In my previous post, I gave 3 final
hints to the answer to my Austen quiz regarding 6 seemingly unrelated passages,
taken from 6 different chapters, in Emma:
ONE: “oppression” is the word which
appears in 4 of the 6 passages; and
TWO: “oppression” is the word which appears,
not directly in the 5th passage, but indirectly, i.e., in the speech
by Romeo which Emma recalls in that 5th passage, as she pities Jane Fairfax as
a victim of “the world’s law”; and
THREE: In the 6th passage (in which
Emma jokes with Mr. Knightley that perhaps it was not really Harriet who
accepted Robert Martin’s second proposal), the keyword in that 6th
passage (for purposes of my quiz) is one that resonates strongly with the animal
allegory of the false friendship of the bull and the hare in Mrs. Elton’s quotation
from Gay’s Fable “The Hare and Many Friends” just 2 chapters earlier.
I then said that Googling the keywords
from the above 3 hints would lead straight to the answer to my quiz. No one has
gotten the answer, so I will now reveal it.
To start, what keyword in the 6th
passage resonates strongly with Gay’s animal fable/allegory? There’s only one
animal mentioned by Emma – “the famous ox”. In a passage I long ago claimed was
recalled by Sholem Aleichem (when Tevye the Milkman thinks Lazar Wolf wants to
buy his favorite cow, when it’s Tevye’s daughter whom Lazar Wolf wants to marry),
Emma playfully suggests that Knightley may be wrong in thinking that Robert successfully
proposed to Harriet again, when, Emma teases, perhaps all Robert Martin really
was talking about was buying a valuable ox.
We may guess that Emma is faintly
recalling Harriet’s boast to her, 50 chapters earlier, about one aspect of the
wealth of the Martin family:
“…
their having eight cows, two of them Alderneys, and one a little Welch cow, a
very pretty little Welch cow indeed; and of Mrs. Martin's saying as she was so
fond of it, it should be called her cow…”
For
Emma to now refer to an ‘ox’ is not just funny, it’s also a big clue from
Austen to us.
So…the three keywords for my quiz are
thus “oppression”, “law”, and “ox”. While we can readily imagine “oppression”
and “law” appearing in the same sentence, where in the world would an “ox” come
into that mix? What would oppression and the law have to do with oxen?
When I first Googled those three
words together about 10 days ago, imagine my delight when the first hit was the
following December 2013 blog post:
“The
Lion & the Ox and the Law”
One Law for the Lion & Ox is Oppression. — William Blake, The Marriage
of Heaven and Hell.
That blog
post (I could not find a name of its unassuming author) begins thusly:
“Some
people take particular offence at Blake’s assertion in The Marriage of Heaven and Hell [1790] that “one law for the
lion & the ox is oppression”. The statement concludes one of Blake’s
“memorable fancies” in which he witnesses a debate between a Devil and an Angel
over the merits of Jesus. Ironically, it is the Devil who extolls the virtues
of Jesus and the Angel who comes close to negating them. Caught up in his own
self-contradiction the Angel, subsequently, was consumed in “a flame of fire”
------------------------
**WRITTEN EXERCISE**
Please return, word for word, the stretch of the Austen quiz post from "To start, what" through "a valuable ox.". The items come from a source other than the Austen quiz post.
------------------------
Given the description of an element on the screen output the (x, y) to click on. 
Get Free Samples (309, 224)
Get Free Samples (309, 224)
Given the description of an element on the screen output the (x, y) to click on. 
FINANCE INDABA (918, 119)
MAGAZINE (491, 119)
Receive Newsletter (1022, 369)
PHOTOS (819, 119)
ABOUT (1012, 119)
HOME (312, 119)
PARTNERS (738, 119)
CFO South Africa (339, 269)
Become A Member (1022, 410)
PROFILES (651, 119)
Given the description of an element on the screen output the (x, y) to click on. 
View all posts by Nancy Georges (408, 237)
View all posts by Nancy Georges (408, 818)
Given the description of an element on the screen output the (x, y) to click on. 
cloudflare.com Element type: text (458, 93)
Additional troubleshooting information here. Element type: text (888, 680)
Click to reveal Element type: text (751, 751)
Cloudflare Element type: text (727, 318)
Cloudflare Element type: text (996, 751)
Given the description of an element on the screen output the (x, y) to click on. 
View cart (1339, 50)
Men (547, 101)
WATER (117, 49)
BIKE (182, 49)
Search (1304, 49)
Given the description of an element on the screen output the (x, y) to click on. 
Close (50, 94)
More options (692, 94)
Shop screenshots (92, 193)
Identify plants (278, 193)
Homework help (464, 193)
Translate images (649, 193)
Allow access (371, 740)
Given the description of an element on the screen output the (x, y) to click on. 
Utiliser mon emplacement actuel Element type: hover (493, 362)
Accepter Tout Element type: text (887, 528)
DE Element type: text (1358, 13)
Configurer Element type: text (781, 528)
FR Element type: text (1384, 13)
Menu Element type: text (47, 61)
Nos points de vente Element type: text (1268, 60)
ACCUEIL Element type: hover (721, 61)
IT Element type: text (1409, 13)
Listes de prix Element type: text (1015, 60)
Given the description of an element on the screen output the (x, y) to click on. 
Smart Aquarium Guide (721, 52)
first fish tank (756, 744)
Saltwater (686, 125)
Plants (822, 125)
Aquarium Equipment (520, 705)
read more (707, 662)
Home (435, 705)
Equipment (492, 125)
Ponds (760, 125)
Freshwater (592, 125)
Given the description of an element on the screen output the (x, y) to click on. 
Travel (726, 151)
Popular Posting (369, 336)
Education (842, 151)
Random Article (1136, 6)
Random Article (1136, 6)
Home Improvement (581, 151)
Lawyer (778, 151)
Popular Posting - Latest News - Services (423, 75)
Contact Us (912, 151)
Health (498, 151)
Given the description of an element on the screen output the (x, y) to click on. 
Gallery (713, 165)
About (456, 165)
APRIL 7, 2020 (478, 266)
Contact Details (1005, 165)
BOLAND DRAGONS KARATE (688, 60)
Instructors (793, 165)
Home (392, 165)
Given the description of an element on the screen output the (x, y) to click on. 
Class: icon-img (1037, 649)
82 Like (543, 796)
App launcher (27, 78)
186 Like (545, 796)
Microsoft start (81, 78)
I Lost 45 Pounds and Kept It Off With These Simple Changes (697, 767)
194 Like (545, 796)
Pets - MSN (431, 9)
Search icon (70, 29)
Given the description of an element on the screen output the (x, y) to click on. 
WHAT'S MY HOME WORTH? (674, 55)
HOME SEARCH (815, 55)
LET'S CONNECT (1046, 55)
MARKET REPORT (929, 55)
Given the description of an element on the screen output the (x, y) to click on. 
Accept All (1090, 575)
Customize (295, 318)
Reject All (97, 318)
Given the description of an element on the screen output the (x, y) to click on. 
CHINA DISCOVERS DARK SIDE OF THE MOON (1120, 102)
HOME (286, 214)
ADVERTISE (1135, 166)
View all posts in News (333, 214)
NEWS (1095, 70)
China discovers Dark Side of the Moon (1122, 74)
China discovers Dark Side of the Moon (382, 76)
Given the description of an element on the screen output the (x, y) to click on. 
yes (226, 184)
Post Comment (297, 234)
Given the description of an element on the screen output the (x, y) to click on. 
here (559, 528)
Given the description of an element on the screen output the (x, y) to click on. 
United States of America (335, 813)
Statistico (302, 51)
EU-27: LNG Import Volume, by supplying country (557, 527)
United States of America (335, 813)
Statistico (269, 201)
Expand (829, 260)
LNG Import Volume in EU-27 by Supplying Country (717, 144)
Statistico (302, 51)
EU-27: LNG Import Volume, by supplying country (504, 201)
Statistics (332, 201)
------------------------
**WRITTEN REPLY**
To start, what keyword in the 6th
passage resonates strongly with Gay’s animal fable/allegory? There’s only one
animal mentioned by Emma – “the famous ox”. In a passage I long ago claimed was
recalled by Sholem Aleichem (when Tevye the Milkman thinks Lazar Wolf wants to
buy his favorite cow, when it’s Tevye’s daughter whom Lazar Wolf wants to marry),
Emma playfully suggests that Knightley may be wrong in thinking that Robert successfully
proposed to Harriet again, when, Emma teases, perhaps all Robert Martin really
was talking about was buying a valuable ox.